Ran accross a bug in the IDE when trying to parse some JSON data. Turned out it wasn't a problem with my code but the way the IDE (1.0.5) interprets Curly Braces.
Says -
At present this feature is slightly buggy as the IDE will often find (incorrectly) a brace in text that has been "commented out."
The IDE not only finds them "commented out" it also finds them embedded in constant char arrays, Serial.print statements, ect.
This was my offending statement -
if (strstr(clientBuf, "{"") != 0)
After figuring out that this was my problem statement I thought I had to escape the curly brace with a back slash or a double curly brace. After a couple of hours of screwing around with this I finally figured out that my code compiled and ran fine, it was only the IDE making me think I had a problem.

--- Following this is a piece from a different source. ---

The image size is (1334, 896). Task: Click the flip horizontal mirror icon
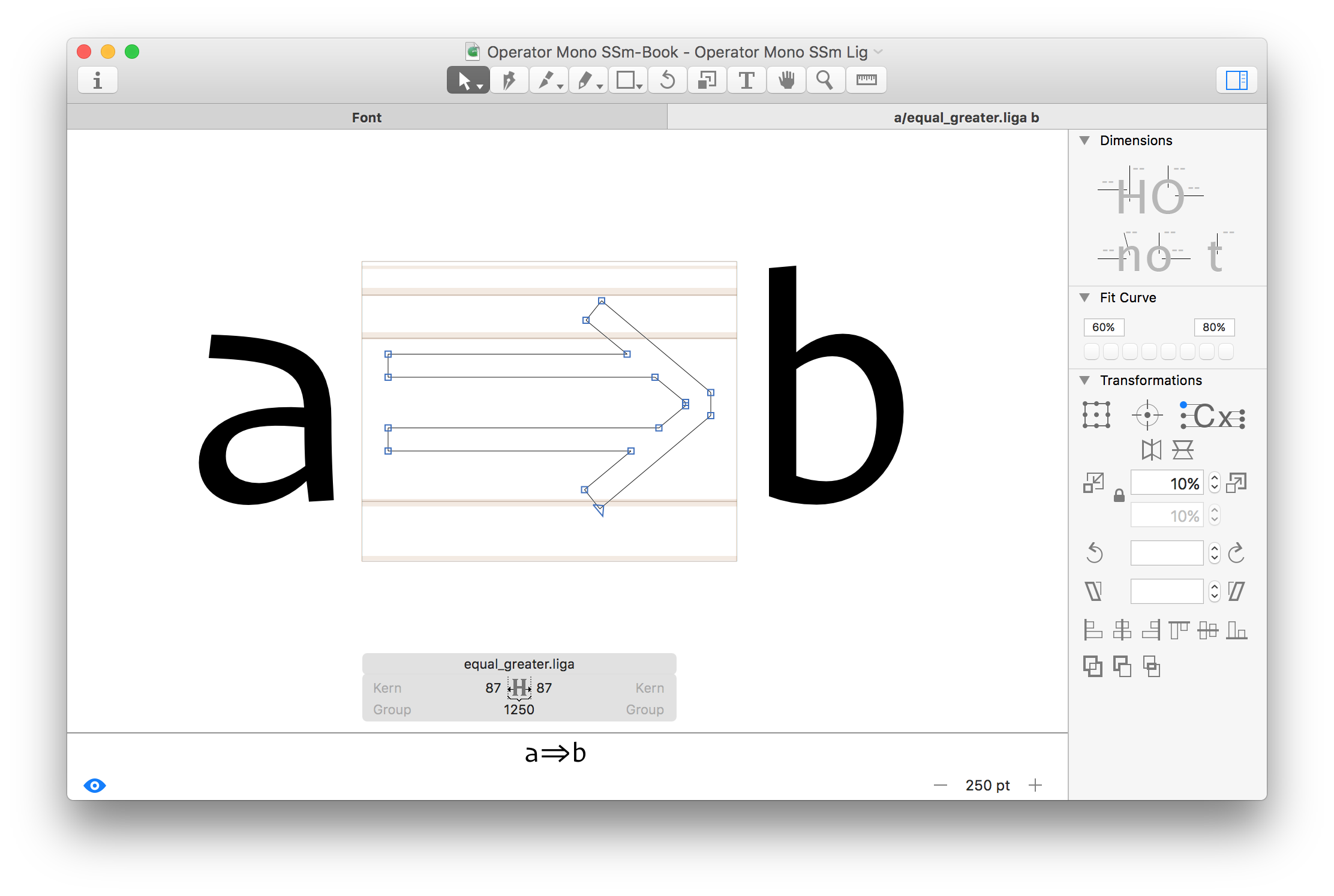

For instance the following code compiles and runs correctly but when you click around in the IDE and try to verify that you've got your braces balanced it looks like your code is screwed up -
writing good language parsers/interpreters is not trivial as you must keep quite some state. a string like print(" use " instead of { "); implies you need to be able to parse string-mode including escapes which can be part of a #define etc.

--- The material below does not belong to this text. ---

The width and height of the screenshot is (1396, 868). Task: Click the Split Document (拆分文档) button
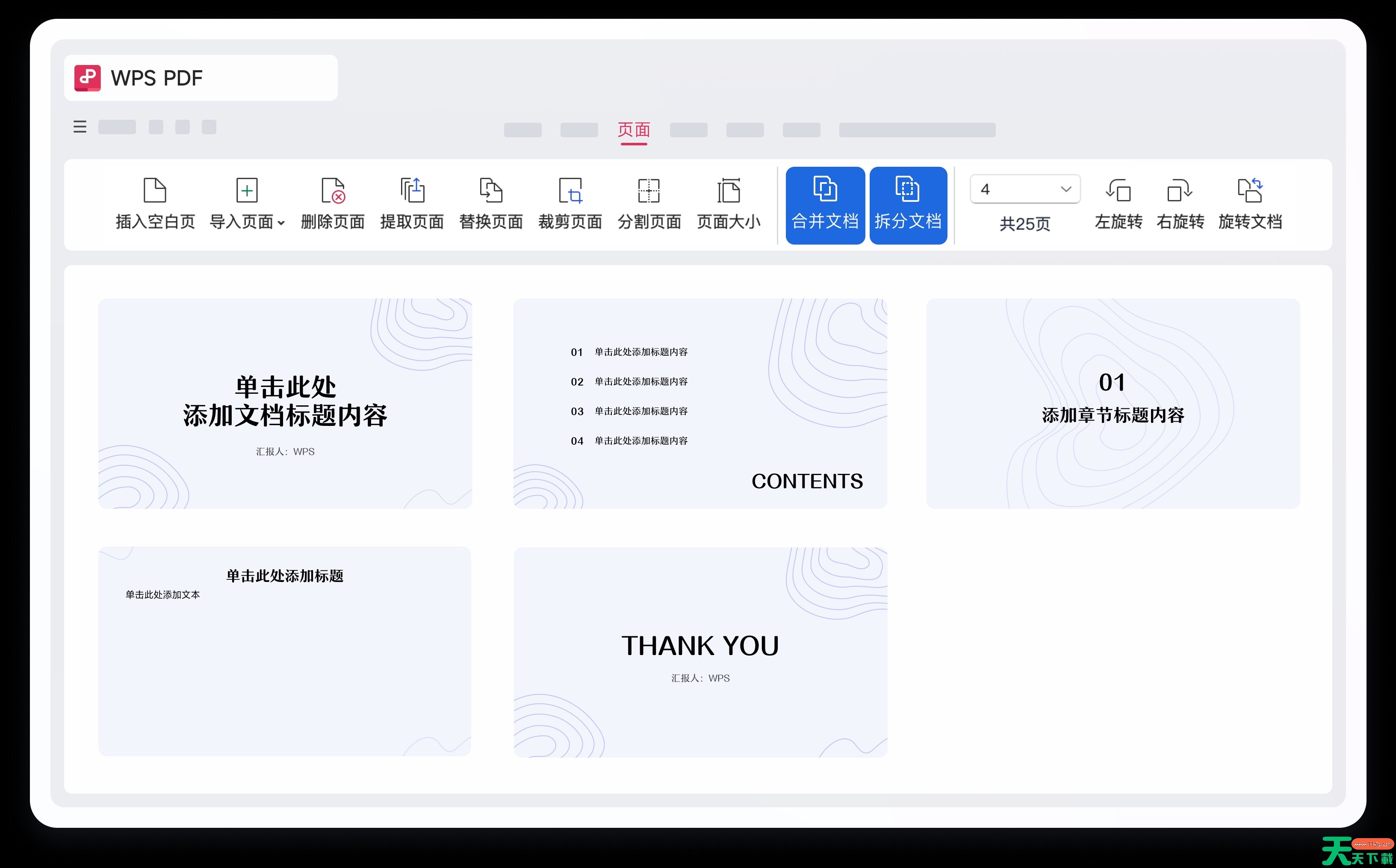point(908,206)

So as long I have not written a better one I have to "count the blessing" of the current one
robtillaart:
So as long I have not written a better one I have to "count the blessing" of the current one
Knowing how hard it is to do correctly, I wouldn't piff about trying to write my own parser unless I knew I was competent to do it correctly - and even then I probably wouldn't write my own, I'd use somebody elses. Having got this far down the hole, the author surely knows enough to stop digging. But no, maybe just one more shovel will do the trick.